This time Aurora, Columbine, Newtown, came to Columbia. It’s not that violence doesn’t happen in Columbia, but it’s not supposed to happen. Especially this kind of violence. Columbia is the planned community built by James Rouse to foster economic and racial inclusion. I grew up there in the ’80s. We lived in a bubble, and we knew it.
Over the years, as Columbia settled into it’s role as a suburb of Baltimore and Washington, the bubble popped. Still, none of us were prepared for a mall shooting.
The Mall? Columbia Mall?
“Shook,” that’s how one of my friends described it. “A wake up call,” says another.
Columbia only has one mall. It was the epicentre of our teenage universe. The Mall was the place we bored teens went when there was nowhere else to go. We did the soul stroll past the McDonald’s on the second floor looking for our friends. I got my first non-fast food job at Lady Foot Locker on the first floor. My best friend worked at Fantasies. Her mother at Kokopelli’s. Her sister at Bun Punny.
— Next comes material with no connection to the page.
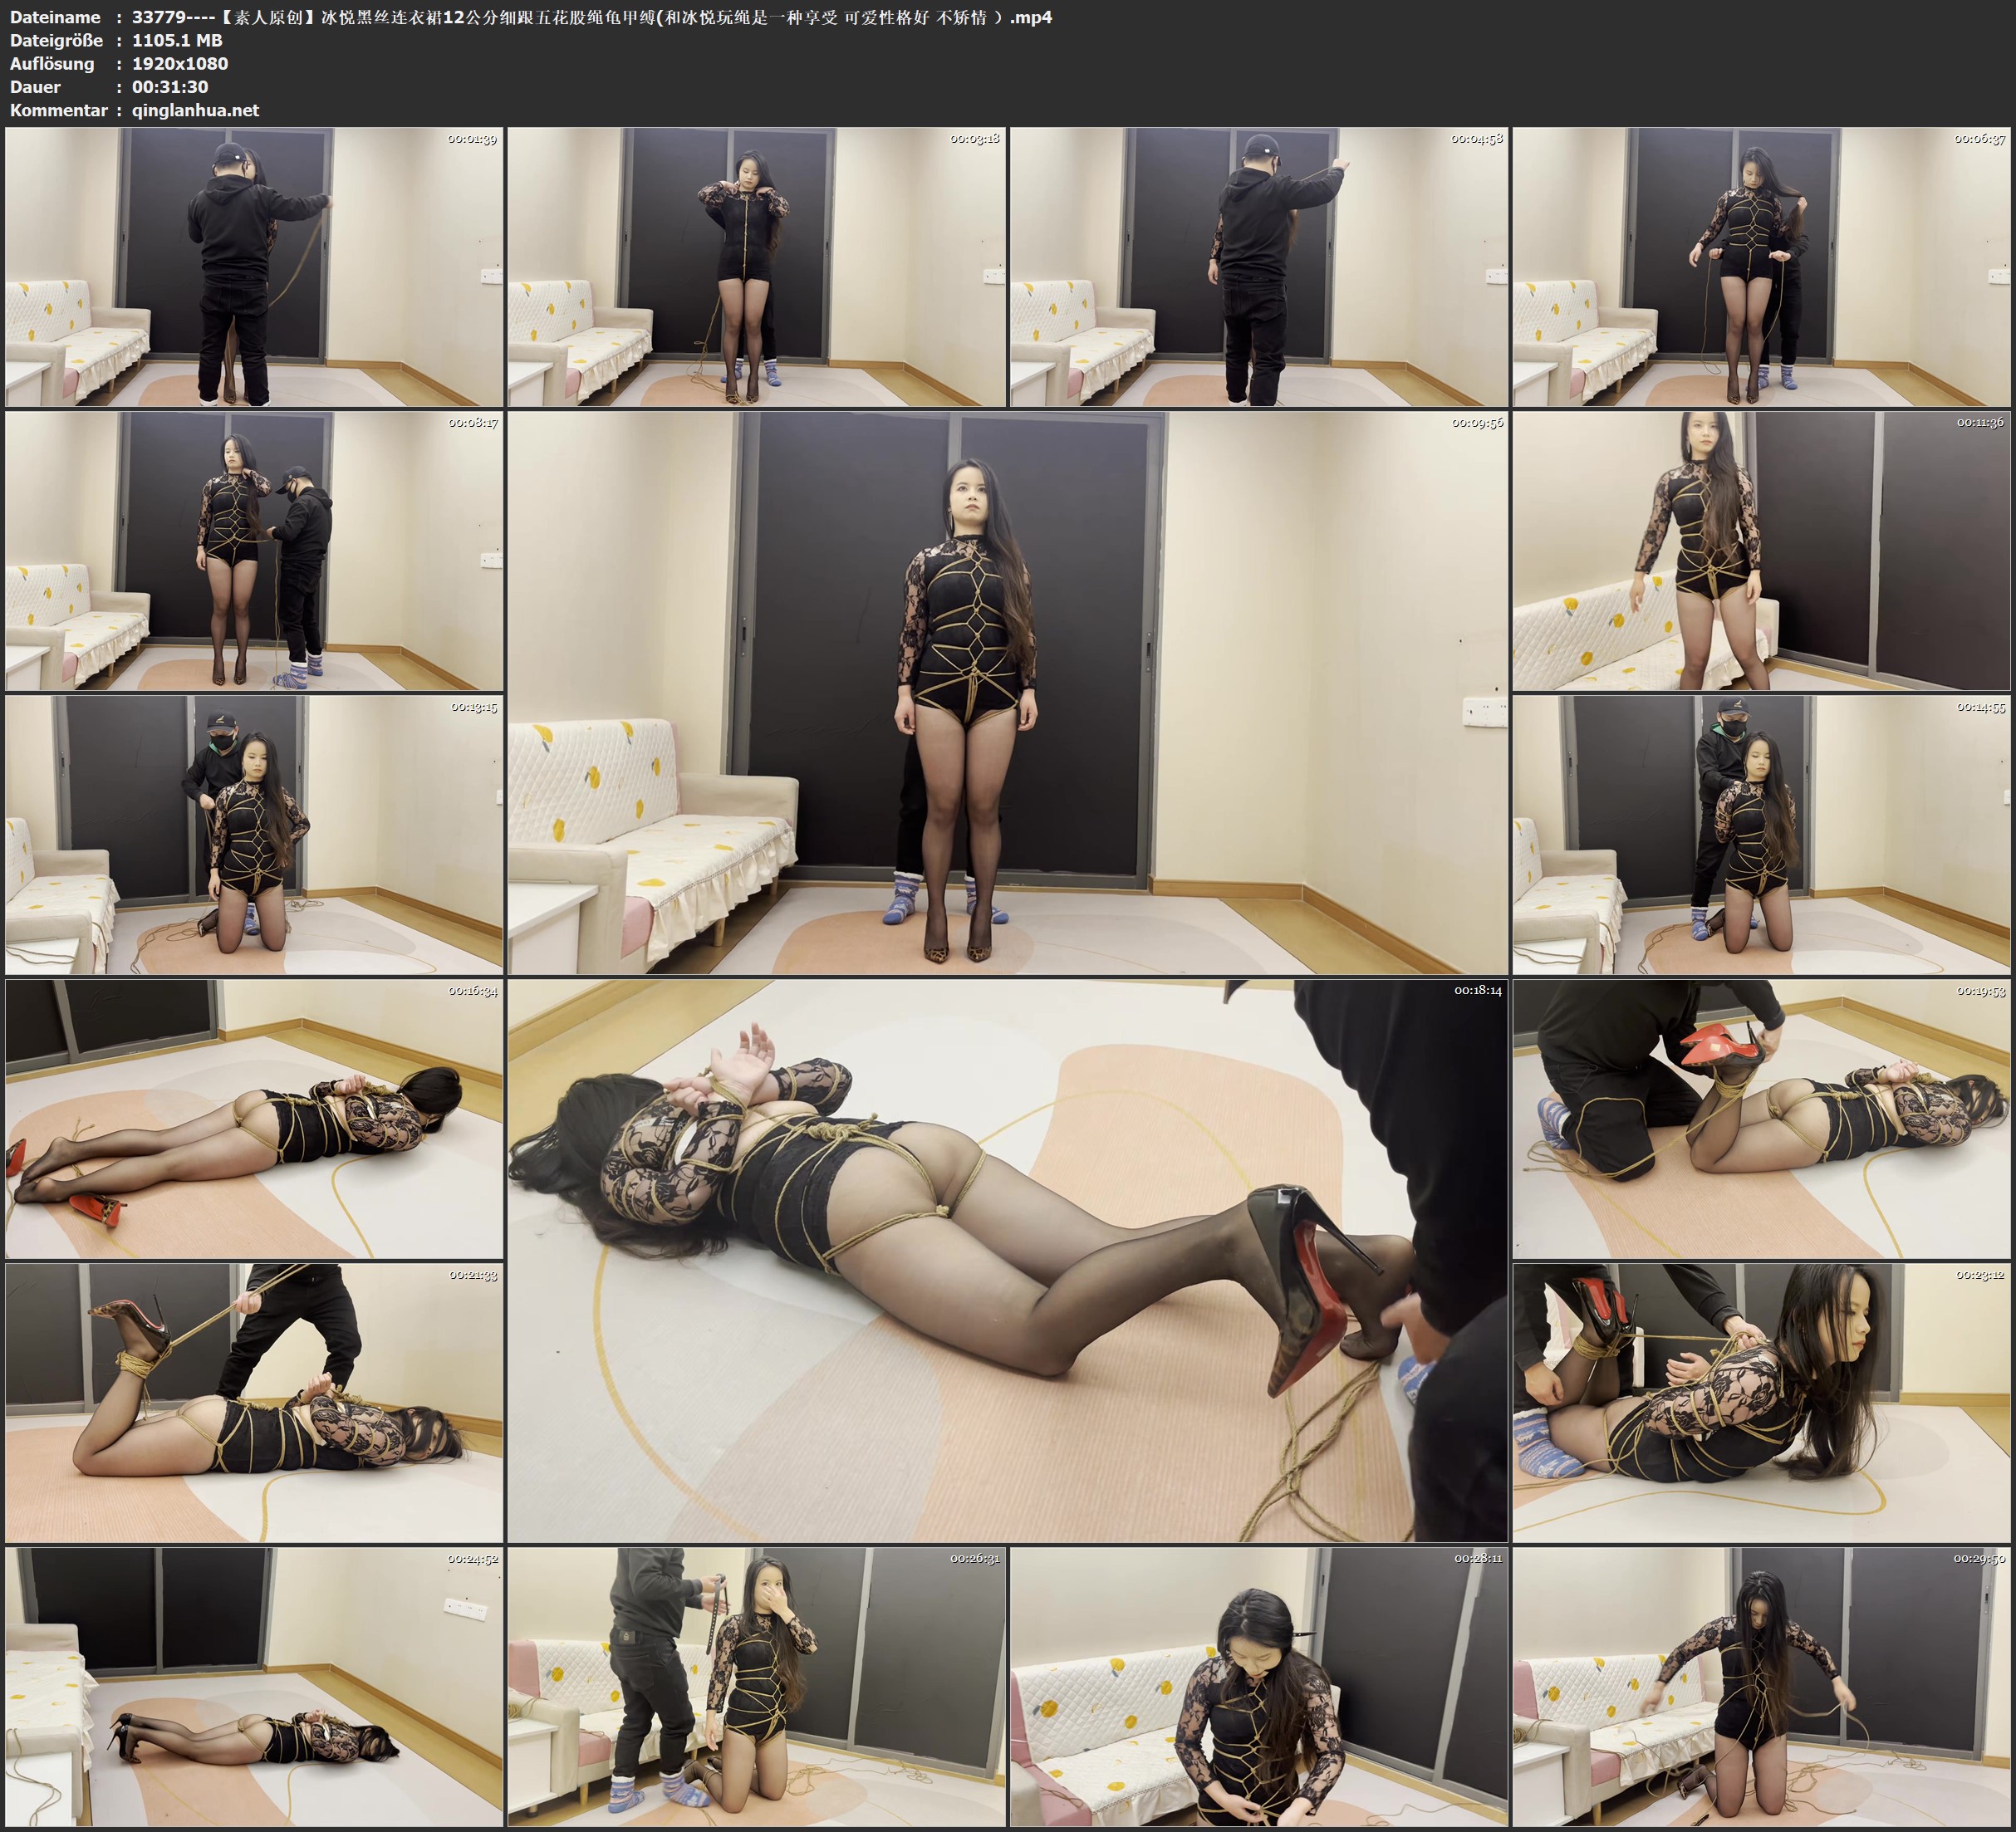This screenshot has width=2016, height=1832.
Task: Click the qinglanhua.net comment text
Action: (195, 110)
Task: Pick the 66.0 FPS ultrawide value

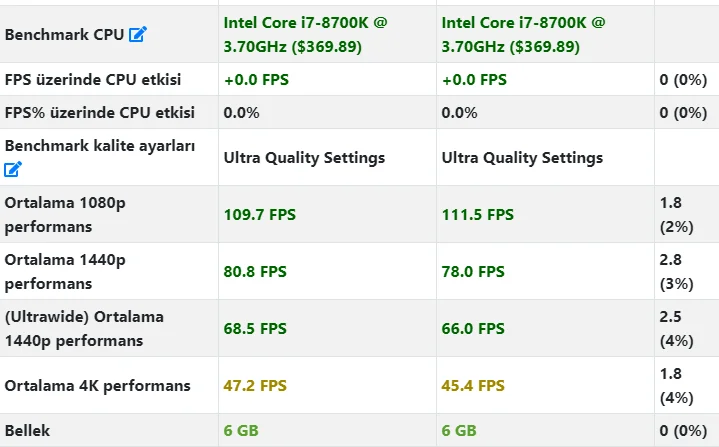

Security chased my little brother through The Mall. So many fights were scheduled to go down there. So many fights did go down at The Mall.
My mother still loves to lunch at Nordstrom’s. My niece works at the Origins counter at Macy’s.
When I heard about the shooting at The Mall, I didn’t think “How sad” like I did about the New Jersey mall shooting. This was Columbia Mall. This was home.
What If my niece had been scheduled to open at Origins as usual?
What If mom and her best friend had gone shopping Saturday morning?
At least once a month, there seems to be a shooting in a public place – a mall, a theater, a school. We’ve become so accustomed that we’re not even shocked anymore. Worse, we’ve given up hope there’s anything we can do to prevent them.
I don’t know how we fix this. It’s not just tighter gun control. It’s not just better mental health. It’s not just curbing violence in our entertainment. It’s a combination of all of these things or none of them.
I do know that when the bullets ring out in my hometown, in my mall, I want solutions not excuses.